All good fun, too, and the NFL Staff coaches at the various disciplines were helpful and encouraging, even to Irish guys who had to be told which way to hold the ball. No doubt word of my quarterback prowess will make its way back to coaches Bill Parcells (New England) and Mike Holmgren (Green Bay).

New Orleans - or, as the locals say, N'Awlins - knows how to play host to Super Bowl. They have done it on seven previous occasions and, while the Superdome is a magnificent indoor arena, the city actually holds the distinction of the coldest Super Bowl ever played, not at its current venue but at Tulane Stadium in 1972 when temperatures were just above freezing.

Everywhere, however, the Super Bowl party is evident.

Downtown, an invasion of "Cheeseheads" has taken place. A regional insult about America's dairyland has been turned into a symbol of Wisconsin pride by supporters of the Green Bay Packers who wear 15-inch triangles of foam that look like swiss cheeses. At 519.95 a hat, an idea which started out four years' ago as a joke for one Packers fan, Ralph Bruno, has made him into a millionaire.

In the wee hours of yesterday morning, Bourbon Street in the heart of New Orleans' French Quarter, an area where sounds of the blues abound - was a heaving mass of Packers supporters with their odd-looking cheesehats.

Equally in evidence among the Packers supporters are replica number four jerseys bearing the name of Brett Favre, the man expected to be the star of the show tomorrow night.
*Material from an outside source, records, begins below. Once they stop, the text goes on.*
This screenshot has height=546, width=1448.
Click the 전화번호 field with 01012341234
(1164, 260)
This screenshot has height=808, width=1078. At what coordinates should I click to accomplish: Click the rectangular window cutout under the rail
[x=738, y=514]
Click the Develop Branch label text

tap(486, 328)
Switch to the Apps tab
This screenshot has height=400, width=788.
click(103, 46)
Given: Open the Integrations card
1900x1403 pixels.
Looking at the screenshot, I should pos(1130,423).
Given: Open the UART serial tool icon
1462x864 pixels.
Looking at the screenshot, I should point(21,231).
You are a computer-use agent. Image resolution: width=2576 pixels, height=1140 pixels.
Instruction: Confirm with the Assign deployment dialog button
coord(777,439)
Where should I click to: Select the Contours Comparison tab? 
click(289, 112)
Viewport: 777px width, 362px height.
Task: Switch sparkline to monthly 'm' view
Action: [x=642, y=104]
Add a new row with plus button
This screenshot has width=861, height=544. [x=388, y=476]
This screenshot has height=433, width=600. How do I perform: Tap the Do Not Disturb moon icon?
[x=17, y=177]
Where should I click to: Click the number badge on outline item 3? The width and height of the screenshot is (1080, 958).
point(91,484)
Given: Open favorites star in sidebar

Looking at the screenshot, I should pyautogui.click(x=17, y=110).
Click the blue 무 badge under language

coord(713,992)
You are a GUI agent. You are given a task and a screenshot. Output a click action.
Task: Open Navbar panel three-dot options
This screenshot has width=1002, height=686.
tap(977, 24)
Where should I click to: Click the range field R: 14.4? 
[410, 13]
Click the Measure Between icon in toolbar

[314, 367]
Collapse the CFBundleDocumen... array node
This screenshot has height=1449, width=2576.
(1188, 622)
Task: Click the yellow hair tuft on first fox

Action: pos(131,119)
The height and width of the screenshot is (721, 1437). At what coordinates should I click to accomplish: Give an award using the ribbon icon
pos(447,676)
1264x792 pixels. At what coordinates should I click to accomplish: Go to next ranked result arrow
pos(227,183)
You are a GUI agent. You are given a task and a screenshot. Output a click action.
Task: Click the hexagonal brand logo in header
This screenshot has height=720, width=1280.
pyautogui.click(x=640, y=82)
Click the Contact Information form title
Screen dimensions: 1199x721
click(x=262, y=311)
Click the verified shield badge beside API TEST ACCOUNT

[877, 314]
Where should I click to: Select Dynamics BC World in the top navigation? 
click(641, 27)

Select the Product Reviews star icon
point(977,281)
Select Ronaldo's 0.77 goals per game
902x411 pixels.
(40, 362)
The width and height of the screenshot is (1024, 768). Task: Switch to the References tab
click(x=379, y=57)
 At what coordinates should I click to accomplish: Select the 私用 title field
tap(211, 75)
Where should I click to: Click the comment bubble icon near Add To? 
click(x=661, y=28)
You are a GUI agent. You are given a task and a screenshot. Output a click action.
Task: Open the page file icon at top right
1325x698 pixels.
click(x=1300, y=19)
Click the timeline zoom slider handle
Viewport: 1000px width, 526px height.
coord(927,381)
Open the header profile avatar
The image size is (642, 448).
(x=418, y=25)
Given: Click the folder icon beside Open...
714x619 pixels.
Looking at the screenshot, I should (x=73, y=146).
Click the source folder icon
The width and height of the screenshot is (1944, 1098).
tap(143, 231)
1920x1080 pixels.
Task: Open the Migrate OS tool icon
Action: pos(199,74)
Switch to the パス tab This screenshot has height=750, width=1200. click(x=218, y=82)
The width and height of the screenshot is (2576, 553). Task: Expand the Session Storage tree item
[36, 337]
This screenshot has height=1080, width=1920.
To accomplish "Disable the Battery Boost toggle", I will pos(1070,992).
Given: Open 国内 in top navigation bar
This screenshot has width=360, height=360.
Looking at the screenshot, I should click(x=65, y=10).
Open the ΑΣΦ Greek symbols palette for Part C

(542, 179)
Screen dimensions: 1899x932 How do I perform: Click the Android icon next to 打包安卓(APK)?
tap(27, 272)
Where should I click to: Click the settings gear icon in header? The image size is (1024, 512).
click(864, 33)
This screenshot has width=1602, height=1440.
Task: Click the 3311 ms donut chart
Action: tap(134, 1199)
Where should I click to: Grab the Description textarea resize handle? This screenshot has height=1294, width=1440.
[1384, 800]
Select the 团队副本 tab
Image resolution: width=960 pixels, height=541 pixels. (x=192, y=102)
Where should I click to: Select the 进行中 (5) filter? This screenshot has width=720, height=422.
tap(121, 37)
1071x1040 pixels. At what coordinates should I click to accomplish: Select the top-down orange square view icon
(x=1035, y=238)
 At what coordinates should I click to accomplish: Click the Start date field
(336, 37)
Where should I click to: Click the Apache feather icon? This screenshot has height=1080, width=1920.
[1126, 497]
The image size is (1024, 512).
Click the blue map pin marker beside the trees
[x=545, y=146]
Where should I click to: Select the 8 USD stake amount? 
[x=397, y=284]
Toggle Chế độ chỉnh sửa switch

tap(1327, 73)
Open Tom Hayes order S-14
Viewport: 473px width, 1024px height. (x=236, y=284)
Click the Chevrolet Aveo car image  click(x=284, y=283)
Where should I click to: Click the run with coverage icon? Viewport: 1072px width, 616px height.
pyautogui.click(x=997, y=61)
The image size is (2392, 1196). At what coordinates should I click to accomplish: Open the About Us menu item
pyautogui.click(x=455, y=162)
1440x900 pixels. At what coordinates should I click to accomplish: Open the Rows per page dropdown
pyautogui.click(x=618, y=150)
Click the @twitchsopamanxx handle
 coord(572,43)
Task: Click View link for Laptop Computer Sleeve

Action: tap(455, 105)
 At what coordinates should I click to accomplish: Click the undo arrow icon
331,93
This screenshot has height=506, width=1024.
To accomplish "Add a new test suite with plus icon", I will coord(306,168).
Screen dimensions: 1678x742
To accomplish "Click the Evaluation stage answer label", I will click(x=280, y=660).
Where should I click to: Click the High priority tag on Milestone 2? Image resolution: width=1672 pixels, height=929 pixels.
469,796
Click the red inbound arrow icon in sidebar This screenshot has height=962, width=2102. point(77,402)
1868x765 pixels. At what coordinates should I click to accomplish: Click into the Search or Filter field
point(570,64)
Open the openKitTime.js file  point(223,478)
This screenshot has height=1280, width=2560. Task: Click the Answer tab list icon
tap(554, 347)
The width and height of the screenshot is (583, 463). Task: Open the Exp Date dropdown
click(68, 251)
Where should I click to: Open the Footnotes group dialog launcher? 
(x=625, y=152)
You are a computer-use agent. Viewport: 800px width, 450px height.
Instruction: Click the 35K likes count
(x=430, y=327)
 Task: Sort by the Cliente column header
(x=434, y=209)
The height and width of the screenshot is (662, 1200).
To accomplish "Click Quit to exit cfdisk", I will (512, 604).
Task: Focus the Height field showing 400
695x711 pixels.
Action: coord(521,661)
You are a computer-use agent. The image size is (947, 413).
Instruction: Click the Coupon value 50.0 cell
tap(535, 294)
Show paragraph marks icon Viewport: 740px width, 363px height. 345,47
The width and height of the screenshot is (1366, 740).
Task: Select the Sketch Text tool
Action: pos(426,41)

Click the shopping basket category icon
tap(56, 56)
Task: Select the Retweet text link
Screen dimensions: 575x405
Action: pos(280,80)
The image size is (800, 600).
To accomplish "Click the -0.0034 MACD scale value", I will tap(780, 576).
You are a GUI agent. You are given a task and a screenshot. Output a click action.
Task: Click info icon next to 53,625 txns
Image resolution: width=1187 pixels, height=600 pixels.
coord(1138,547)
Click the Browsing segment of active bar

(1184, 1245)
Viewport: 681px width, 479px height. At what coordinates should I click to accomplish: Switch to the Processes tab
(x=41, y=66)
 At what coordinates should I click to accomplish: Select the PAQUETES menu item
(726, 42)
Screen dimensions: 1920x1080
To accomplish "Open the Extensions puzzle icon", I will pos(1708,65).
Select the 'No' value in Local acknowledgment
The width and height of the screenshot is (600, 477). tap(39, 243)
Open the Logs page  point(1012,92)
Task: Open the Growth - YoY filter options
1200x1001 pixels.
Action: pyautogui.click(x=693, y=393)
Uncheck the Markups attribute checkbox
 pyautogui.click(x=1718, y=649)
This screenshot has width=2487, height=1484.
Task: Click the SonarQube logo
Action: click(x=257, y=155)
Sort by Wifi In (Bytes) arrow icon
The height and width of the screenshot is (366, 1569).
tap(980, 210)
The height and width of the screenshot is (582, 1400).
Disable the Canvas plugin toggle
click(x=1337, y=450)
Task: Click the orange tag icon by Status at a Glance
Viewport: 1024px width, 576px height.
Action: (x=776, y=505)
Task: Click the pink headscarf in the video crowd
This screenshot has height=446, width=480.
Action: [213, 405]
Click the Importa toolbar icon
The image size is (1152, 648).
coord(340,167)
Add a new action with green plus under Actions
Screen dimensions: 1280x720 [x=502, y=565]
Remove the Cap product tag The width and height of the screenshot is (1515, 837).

His home village of Kiln, Mississippi, which boasts two petrol stations, a post office, one church and one bar, has been invaded by journalists from all over America this week, scouring the field where the quarterback learnt his trade.

Super Bowl XXXI is big business. A 30-second advertisement on Fox television during the match costs 51.2 million and corporate America is tapping into the huge interest in the game. Everywhere you turn, some major company is trying to ride the coat-tails of the Super Bowl: you can have a beer at the Bud Bowl, or get autographs at the Sega NFL Players Party.

Even the half-time show promises to be an experience in itself. Normally, the half-time break in a match is 12 minutes but, due to the extravagance of the Super Bowl Show, which will feature more than 1,100 local participants, the break tomorrow will last precisely 22 minutes.

Billed as a "Blues Brothers Bash," it will star James Brown, ZZ Top and the current version of the Blues Brothers, actors Jim Belushi, John Goodman and Dan Aykroyd. The pre-game show will feature country singer Mary Chapin Carpenter and Luther Vandross and, besides these headliners, the show will also include 500 dancers and 100 Harley Davidson bikers. Who said it was just a football game?

The game is being televised live to 150 countries and will be broadcast in 11 languages: Chinese, Danish, Dutch, English, Flemish, French, German, Italian, Japanese, Spanish and Swedish.

In all, 3,000 journalists have been issued with credentials. Thee days when the Super Bowl, was solely an American experience have well and truly gone.